Russia ends cold-war nuclear treaty after Trump withdrawal

Bloomberg

Russia withdrew from a landmark 1987 nuclear disarmament treaty as President Vladimir Putin signaled he’s open to new talks, the Kremlin said, a day after Donald Trump announced the US is pulling out of the agreement citing years of Russian violations.
Putin disclosed the plan to suspend the Ronald Reagan-Mikhail Gorbachev agreement during a working meeting on Saturday with Foreign Minister Sergei Lavrov and Defense Minister Sergei Shoigu, according to the Kremlin.
Russia is open to further negotiations and promised a “mirror answer” to Trump, Putin said, without elaborating, according to the Kremlin. Putin said the country also is suspending work on a hypersonic ground-based rocket of medium range.
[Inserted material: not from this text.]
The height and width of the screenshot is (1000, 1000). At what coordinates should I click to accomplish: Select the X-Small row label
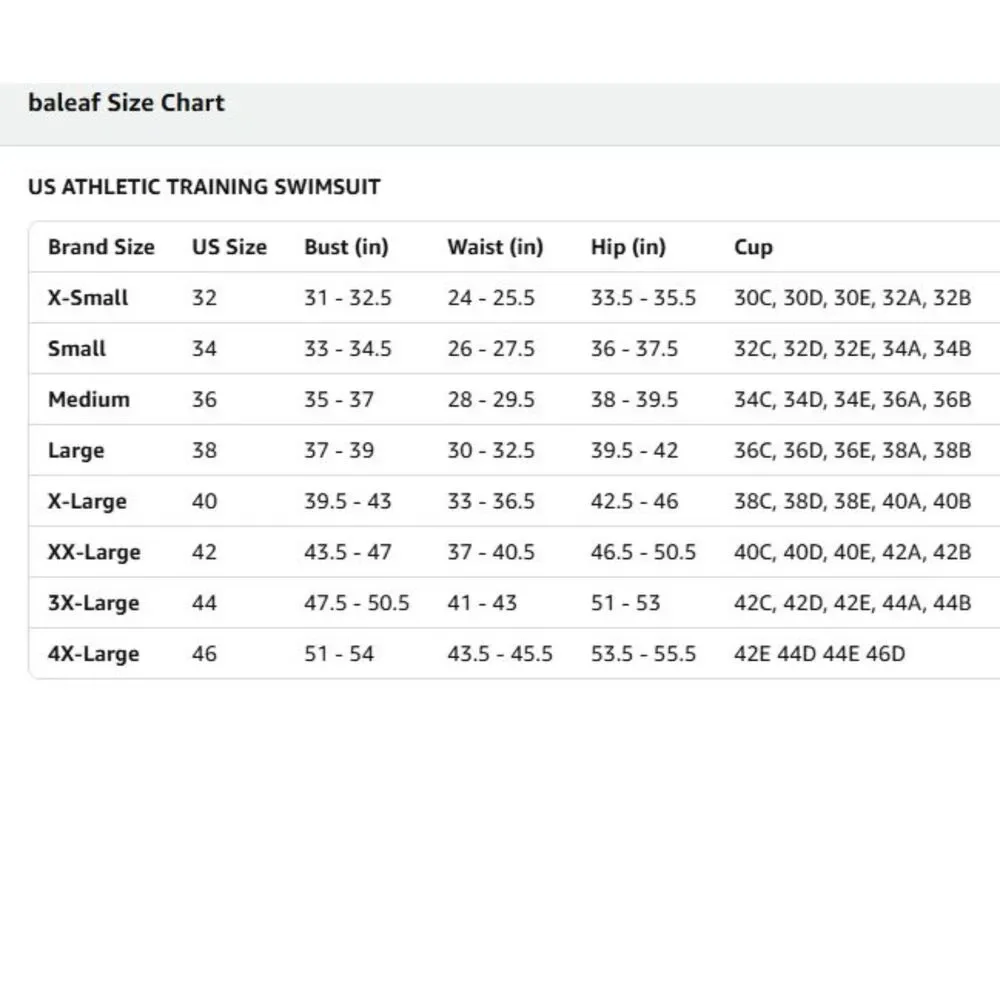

China urged both nations to resolve their differences through talks.
Trump said that the US was suspending its obligations under the Intermediate-Range Nuclear Forces Treaty, starting the clock for withdrawal six months from now, unless Russia “comes back into compliance by destroying all of its violating missiles, launchers, and associated equipment.” The suspension represents another flashpoint in US-Russia relations and another repudiation by Trump of international agreements, from the nuclear deal with Iran to the international climate-change accord. Friday’s action had been all but guaranteed after Trump set a 60-day deadline two months ago for Russia to destroy all of its ground-launched cruise missiles, known as 9M729s.
“The United States has fully adhered to the INF Treaty for more than 30 years, but we will not remain constrained by its terms while Russia misrepresents its actions,” Trump said in a statement. “We cannot be the only country in the world unilaterally bound by this treaty, or any other.”
Russia has denied violating the INF treaty, accusing the US of breaking its terms and warning that withdrawal from the Cold War-era accord signed by the Soviet Union would trigger a new arms race.Putin said his country should not and will not be drawn into the expensive arms race, but left open the door for negotiations.“We will wait until our partners are ripe in order to conduct an equal and meaningful dialogue with us on this important topic—both for us and for our partners, and for the whole world,” he said.
He said the US statement about continuing research and development work means “we will do the same.”

‘Key Pillar’
That fear was echoed by analysts and Democratic lawmakers, who agreed that the Russian missiles pose a threat but said the administration appeared to have no strategy for how to constrain it. “Russia’s brazen noncompliance with this treaty is deeply concerning, but discarding a key pillar of our nonproliferation security framework creates unacceptable risks,” House Speaker Nancy Pelosi said in a statement.
“Of course, if the US withdraws from the treaty, Russia won’t continue to observe it unilaterally,” said Frants Klintsevich, a member of the Defense Committee in the upper house of Russia’s parliament. “The US is pulling out in order to legitimize putting its missiles in Europe. Well, we have what we need to re-target, such as sea-based missiles,” he said.
The US has no immediate plans to deploy new missiles to Europe when the withdrawal takes effect in August, according to two administration officials involved in the deliberations who briefed reporters on condition of anonymity. It would take considerable time to test, purchase and deploy such missiles, and the administration currently is only considering non-nucl-
ear, conventional options, the officials said.
Written notification to Russia and other Soviet-successor states was to be delivered on Saturday, according to the administration officials, who said there’s little optimism that Russia will destroy its missiles as demanded.